How to choose an effective training weight. I’m going to make several assumptions: 1) that you have a life, and don’t want to spend it in the gym; 2) that you want to see results sooner rather than later, 3) that because of 1 and 2 you have decided to try high intensity training*, 3) that you understand that moving slowly rather than ballistically requires greater muscular effort and recruits more muscle fibers, kind of the point of strength training, and 4), that you will perform one set of 8-12 exercises with good form.
So back to the issue of training weight. Let’s start with the Size Principle.
The Size Principle explains the sequence in which different muscle fiber types contract. Essentially it says that small fibers contract first, then intermediates are recruited, and then large. Furthermore, slow twitch fibers are enduring and have great recovery ability, fast twitch fatigue quickly and take a long time to recover, and intermediate are somewhere in between. If you choose a weight that’s too light, you’ll never get to the fast twitch.
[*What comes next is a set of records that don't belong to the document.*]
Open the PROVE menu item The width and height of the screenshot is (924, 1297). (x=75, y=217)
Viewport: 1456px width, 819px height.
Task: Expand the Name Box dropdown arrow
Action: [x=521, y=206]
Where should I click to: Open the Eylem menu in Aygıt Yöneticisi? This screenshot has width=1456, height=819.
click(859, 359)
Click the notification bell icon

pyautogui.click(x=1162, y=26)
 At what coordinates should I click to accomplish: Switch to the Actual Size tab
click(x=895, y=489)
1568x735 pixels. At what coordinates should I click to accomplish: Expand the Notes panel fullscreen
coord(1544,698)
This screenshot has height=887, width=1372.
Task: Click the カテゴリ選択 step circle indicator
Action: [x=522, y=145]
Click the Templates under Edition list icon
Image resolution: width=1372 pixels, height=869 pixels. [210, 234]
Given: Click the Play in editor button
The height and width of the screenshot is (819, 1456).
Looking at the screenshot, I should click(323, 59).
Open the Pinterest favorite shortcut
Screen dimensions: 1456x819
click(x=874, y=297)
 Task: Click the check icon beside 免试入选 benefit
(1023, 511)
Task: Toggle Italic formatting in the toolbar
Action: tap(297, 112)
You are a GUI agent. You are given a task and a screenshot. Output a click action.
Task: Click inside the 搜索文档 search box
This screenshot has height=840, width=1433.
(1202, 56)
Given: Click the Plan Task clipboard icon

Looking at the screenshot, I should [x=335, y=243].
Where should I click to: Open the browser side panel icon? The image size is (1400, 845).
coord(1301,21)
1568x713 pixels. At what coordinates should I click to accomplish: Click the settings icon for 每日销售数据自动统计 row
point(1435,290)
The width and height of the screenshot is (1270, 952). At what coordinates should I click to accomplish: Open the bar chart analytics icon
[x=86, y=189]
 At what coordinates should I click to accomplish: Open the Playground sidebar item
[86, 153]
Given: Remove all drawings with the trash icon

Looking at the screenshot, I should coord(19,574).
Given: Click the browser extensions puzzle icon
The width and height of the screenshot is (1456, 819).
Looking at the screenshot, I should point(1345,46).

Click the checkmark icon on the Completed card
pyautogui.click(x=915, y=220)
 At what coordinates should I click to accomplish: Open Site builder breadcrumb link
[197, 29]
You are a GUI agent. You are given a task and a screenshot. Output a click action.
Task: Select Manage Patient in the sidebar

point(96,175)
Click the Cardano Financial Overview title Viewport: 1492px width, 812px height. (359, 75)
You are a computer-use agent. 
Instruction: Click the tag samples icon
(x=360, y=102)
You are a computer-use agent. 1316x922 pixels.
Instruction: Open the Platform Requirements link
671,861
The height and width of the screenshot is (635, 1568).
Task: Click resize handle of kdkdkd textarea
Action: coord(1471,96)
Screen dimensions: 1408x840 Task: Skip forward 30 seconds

“If you use a weight that is too light….you will recruit the slow-twitch fibers into service, but because they fatigue so slowly, by the time you have started to recruit the intermediate fibers, some of the same slow-twitch motor units will have started to recover. They will then recycle back into the contraction process, thus preventing you from ever engaging the higher-order muscle fibers.” Body by Science, Doug McGuff, MD, and John Little (2009)
But this doesn’t mean just pile weight on because heavier is better. While you a heavy weight initially recruits all fibers, the fast twitch give out so quickly that the other two don’t have time to burn. So you want to choose a weight that is heavy enough to take you through all those steps, but not so heavy that it has to skip the first two.
There is a great post on by Chris Highcock who cleverly explains this principle with a parable, one that is hard to forget.
Push starting your car….with friends
Imagine that you find that your car battery is flat. You need to push start the car. Luckily your friends are there to help. They are a strange group though – all athletic but with different skills, different aptitudes. There are lots of them too; whole families of them in fact.
Of course you can’t really “feel” which muscle types are firing. So a rule of thumb is to choose a weight would leave your muscles exhausted in about 90 seconds, but not before 60. And without any experience, that weight is may as well be just a shot in the dark. My advice to my clients when they go on vacation or whatever, and will be setting their own weights in hotel gyms: put a weight on there that’s heavier than you really want to move, but that you think you might be able to maintain for 90 seconds. This will usually give you a good weight that you can work with. If you go over the 90 seconds with great form, you need a greater challenge. If you don’t make it to 60, reduce it a bit.
Also, you might want to consult a trainer for a few sessions, just to make sure you’re on the right track. Most gyms have someone on hand for an extra fee.
*This is just an assumption for my ease, as this is the training I do. The Size Principles obviously crosses modalities of lifting.